The bill (HB 7067), sponsored by House Education Chairwoman Jennifer Sullivan, R-Mount Dora, includes a change that could lead to nearly 29,000 more students receiving vouchers next year through the state’s Family Empowerment Scholarship program.

The measure will go to the Senate, where a similar bill (SB 1220) has been approved by committees.

Debate about the House bill reflected deep divisions that have surrounded vouchers since former Gov. Jeb Bush and Republican lawmakers began a major school-choice push after Bush took office in 1999.

Sullivan and other supporters of the bill pointed, in part, to allowing parents to make education choices that they think are best for their children.

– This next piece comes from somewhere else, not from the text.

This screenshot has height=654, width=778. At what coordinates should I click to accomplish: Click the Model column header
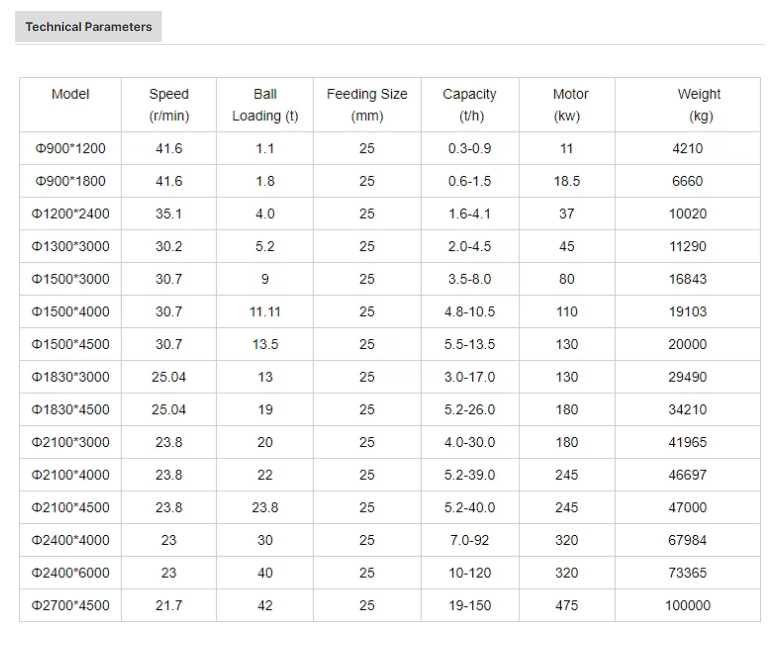tap(70, 94)
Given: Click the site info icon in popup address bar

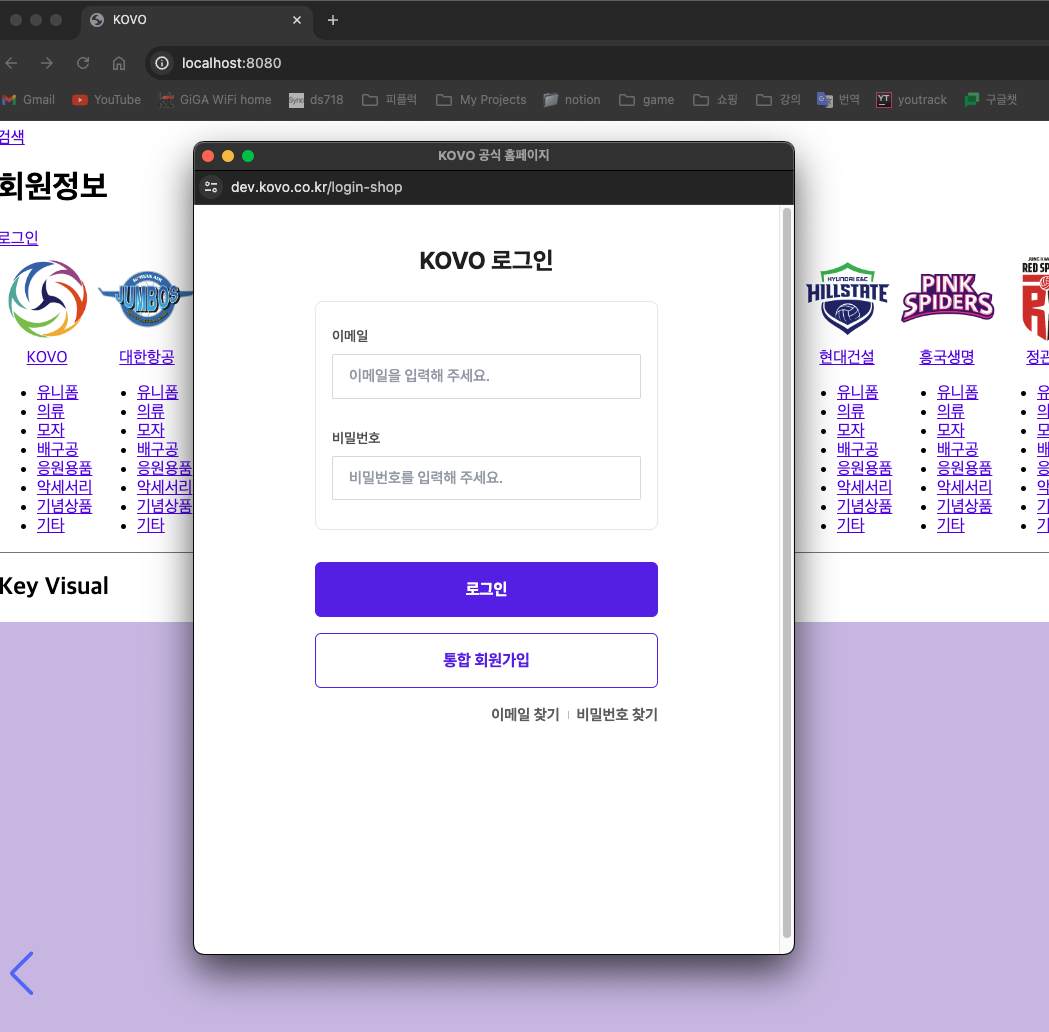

“We are expanding opportunities for parents who do not have the fiscal resources to choose a private school, to choose that too,” Rep. Byron Donalds, R-Naples, said. “This is the type of innovation that leads to better outcomes for all children, no matter where they grow up and no matter how much money they have.”

But critics said lawmakers should focus on providing adequate funding to public schools.

“It’s quite problematic for us to continue to expand the voucher structure, when we have left behind traditional public schools for far too long,” Rep. Anna Eskamani, D-Orlando, said.

While the bill would make a series of changes, a key part would allow a 28,902-student expansion of the Family Empowerment Scholarship program, which started last year.

Lawmakers capped enrollment at 18,000 students for the 2019-2020 school year, with 17,724 vouchers funded as of Feb. 1, according to a House analysis. But last year’s law also built in a formula designed to lead to expansions of the program in subsequent years.

That formula called for increasing the number of students in the program annually by an amount equal to 0.25 percent of the overall enrollment of public schools -- a potential increase of 7,225 vouchers during the 2020-2021 school year, according to the House analysis.

But the bill approved Monday would change that formula to lead to an increase equal to 1 percent of the overall enrollment of public schools. That would translate into an estimated 28,902 additional vouchers during the 2020-2021 year, the analysis said.

The House voted 81-39 to approve the bill, with all Republicans supporting it. The bill also drew support from eight Democrats: James Bush of Miami, Kimberly Daniels of Jacksonville, Mike Grieco of Miami Beach, Al Jacquet of Riviera Beach, Wengay Newton of St. Petersburg, Anika Omphroy of Lauderdale Lakes, Susan Valdes of Tampa and Patricia Williams of Lauderdale Lakes.

“It’s an honorable thing to empower parents and give parents an opportunity to be able to put their children in places where it is safe, where it is conducive for teaching and learning,” Bush said.

But most Democrats dissented, as they have for the past two decades.

“We have another step in the direction toward a universal voucher program,” Rep. Carlos Guillermo Smith, D-Orlando, said.